円売り顕在化の兆し!ユーロに過熱感?
先のドイツ憲法裁判所のESM合憲判断やECBによる無制限の国債購入決定、そして、オランダ総選挙の結果を受けて、ユーロの買い戻しが続く中、メルケル独首相とイタリアのモンティ首相が電話会談を行い、ここ数週間の動きは欧州にとって非常に歓迎すべきこととの認識を示し、10月に予定されているユーロ圏首脳会談への協調体制が明らかになる中、ユーロドルは5月4日以来の高値となる1.31台半ばまで上昇を速めている。ただ、スペインなどが支援要請するかどうかが問題視されていると共に、急ピッチのユーロ上昇に伴い、ポジション解消の動きが一巡し、市場のコンセンサスはユーロの戻り売りに警戒感が強まっている。

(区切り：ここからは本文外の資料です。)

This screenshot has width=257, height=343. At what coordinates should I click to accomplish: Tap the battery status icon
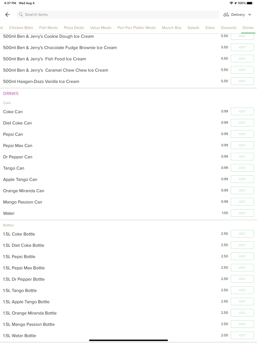pyautogui.click(x=250, y=3)
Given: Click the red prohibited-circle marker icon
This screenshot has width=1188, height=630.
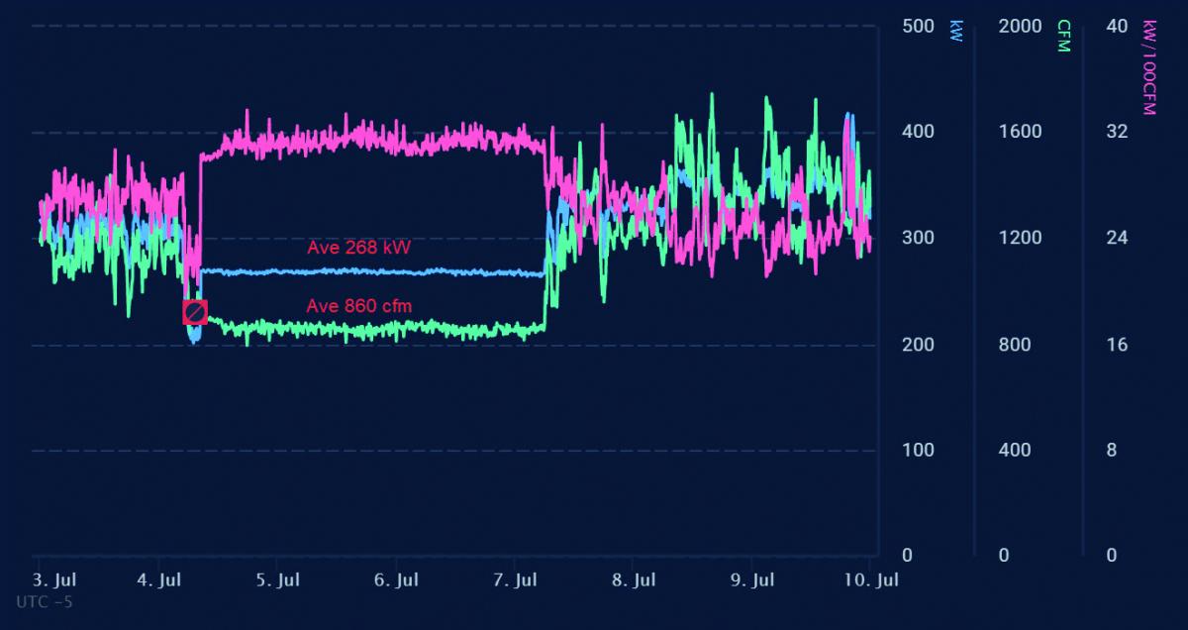Looking at the screenshot, I should point(195,312).
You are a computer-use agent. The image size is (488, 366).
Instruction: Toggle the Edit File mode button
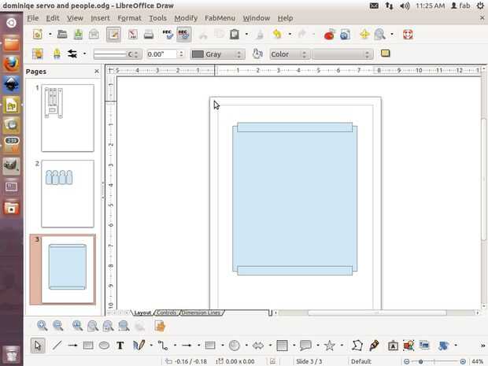113,35
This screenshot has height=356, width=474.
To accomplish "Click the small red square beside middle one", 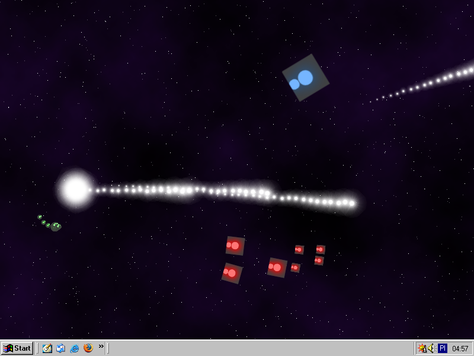I will point(295,268).
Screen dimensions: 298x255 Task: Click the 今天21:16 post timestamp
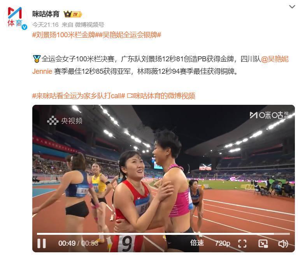coord(45,25)
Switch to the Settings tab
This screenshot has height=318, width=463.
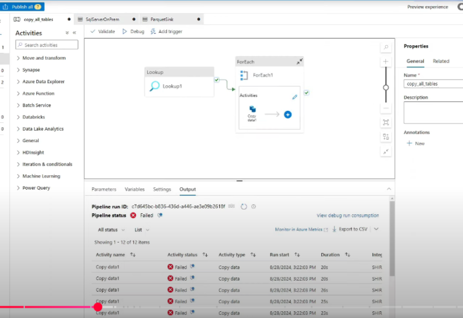click(x=162, y=189)
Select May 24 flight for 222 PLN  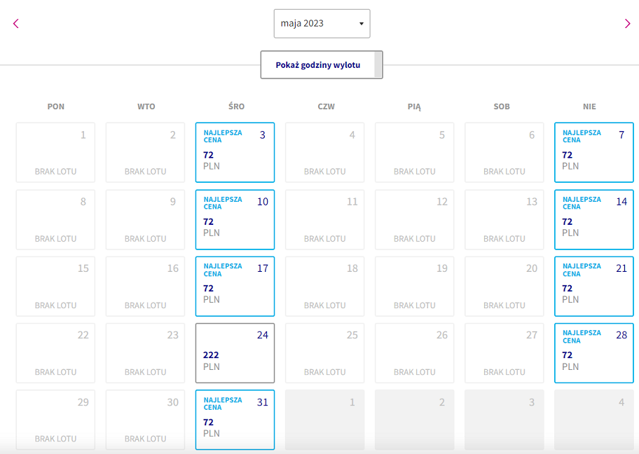coord(235,353)
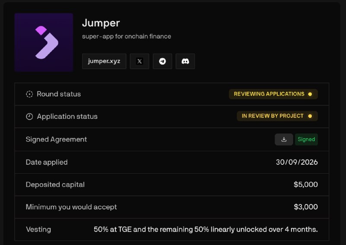Viewport: 346px width, 245px height.
Task: Click the Reviewing Applications status badge
Action: click(x=273, y=94)
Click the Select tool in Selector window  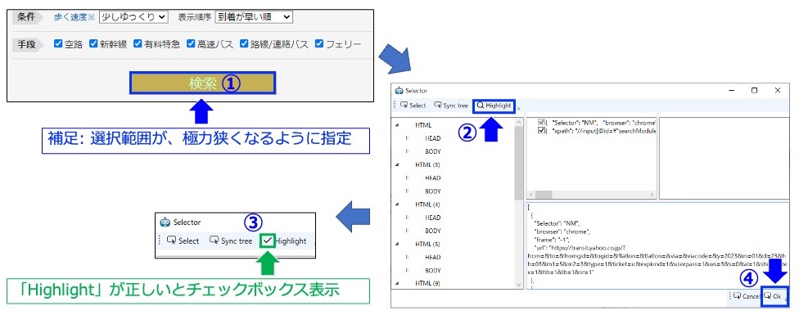pos(413,106)
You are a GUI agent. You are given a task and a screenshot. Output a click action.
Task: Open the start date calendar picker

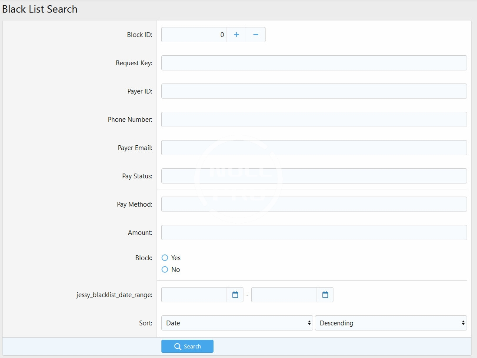(x=235, y=295)
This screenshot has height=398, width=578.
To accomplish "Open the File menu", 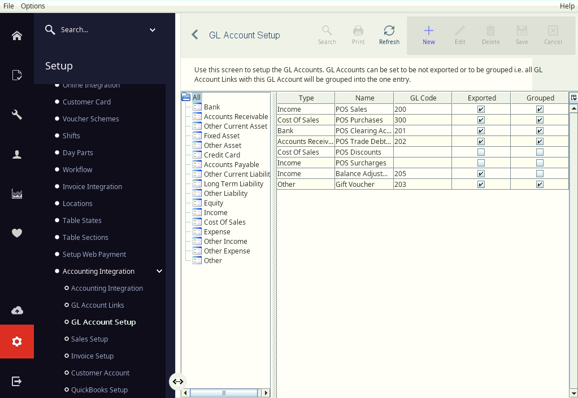I will coord(8,6).
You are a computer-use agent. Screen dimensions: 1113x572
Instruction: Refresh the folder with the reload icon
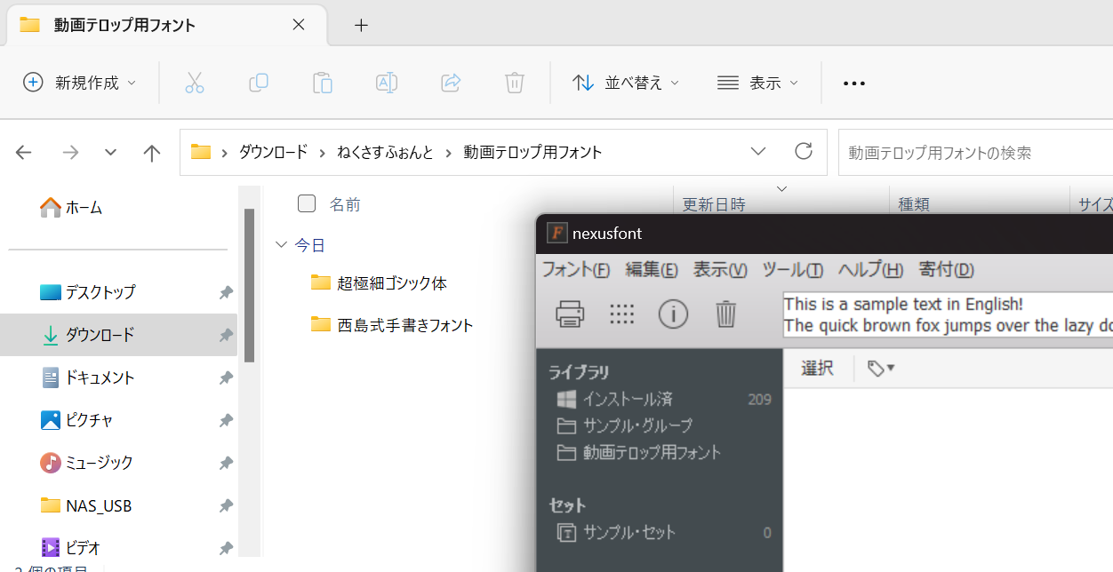click(803, 151)

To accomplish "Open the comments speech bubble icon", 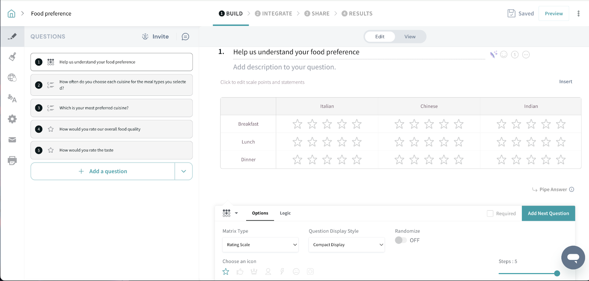I will click(x=186, y=36).
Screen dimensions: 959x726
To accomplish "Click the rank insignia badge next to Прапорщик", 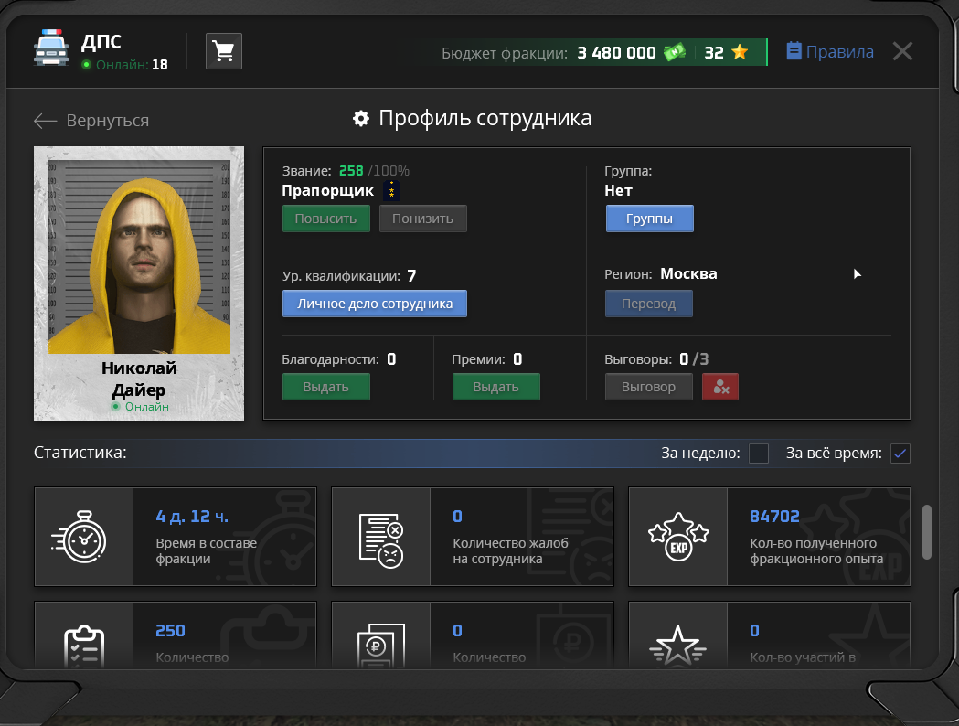I will (393, 190).

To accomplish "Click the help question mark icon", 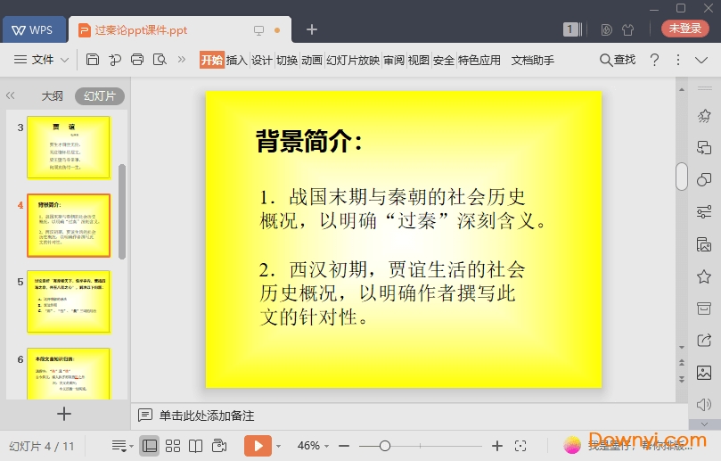I will coord(654,60).

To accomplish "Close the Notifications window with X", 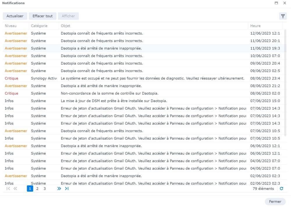I will [285, 3].
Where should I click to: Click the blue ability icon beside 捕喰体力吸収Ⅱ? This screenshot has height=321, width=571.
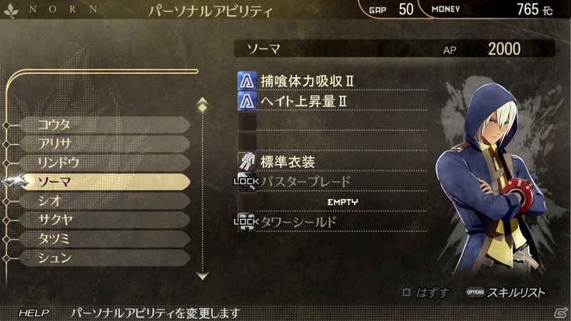point(247,81)
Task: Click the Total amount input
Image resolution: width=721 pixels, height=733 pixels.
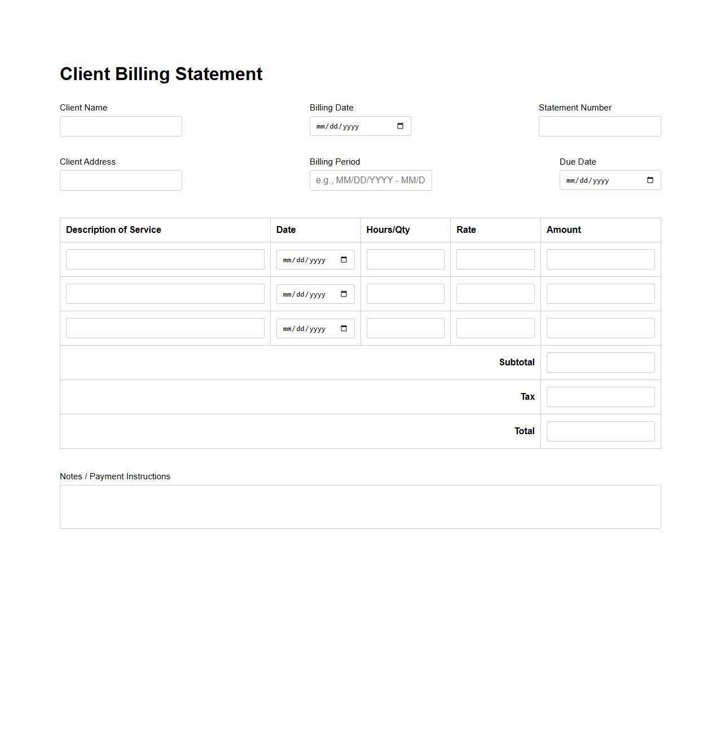Action: tap(600, 431)
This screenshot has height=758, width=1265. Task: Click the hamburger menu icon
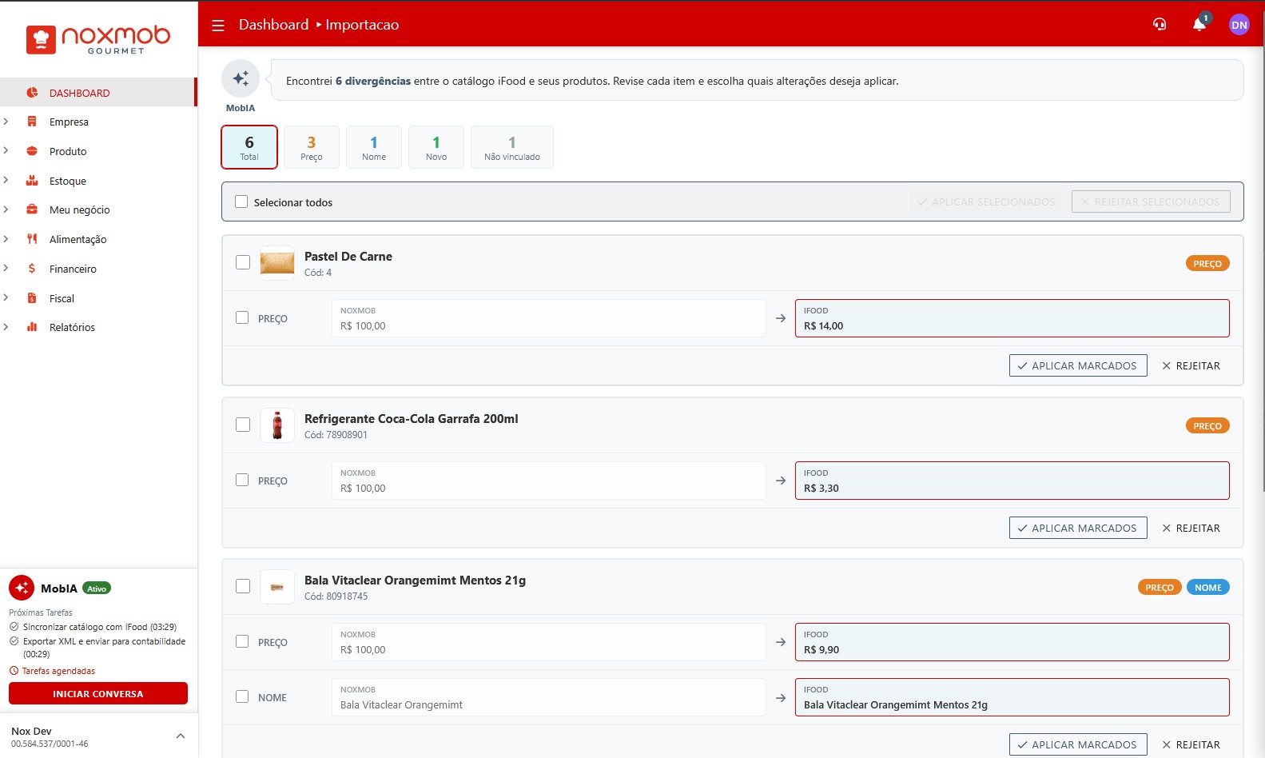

一方、ドル円は底堅い展開を見せている。米国債利回りが大幅に上昇し、日米金利差拡大の影響もあるが、安住財務相が「あらゆる措置排除せず、必要なときは断固たる措置」述べたことが再認識される中、日銀がレートチェックを実施していたことが報じられていることも円売りを助長させている。また、尖閣諸島問題を背景に、中国デモが暴徒化する中、貿易面にも悪影響が懸念されていることも円売りに作用している。反面、中国経済の減速懸念を背景に、世界経済が低迷期を迎えており、相対的なリスク選考型の円買いも考慮しなければならず、ドル円は積極的にポジションをどちらにも傾けづらい状況にあり、再び、78〜79円のレンジ相場の傾向を強めている。
他方、米8月消費者物価指数や同8月小売売上高、同8月鉱工業生産など強弱まちまちの米経済指標が発表される中、格付け会社イーガン・ジョーンズが米格付けを「AA」から「AAマイナスに格下げしたことや、原油価格が一時100ドル近辺まで上昇したこともドル売りを誘引している。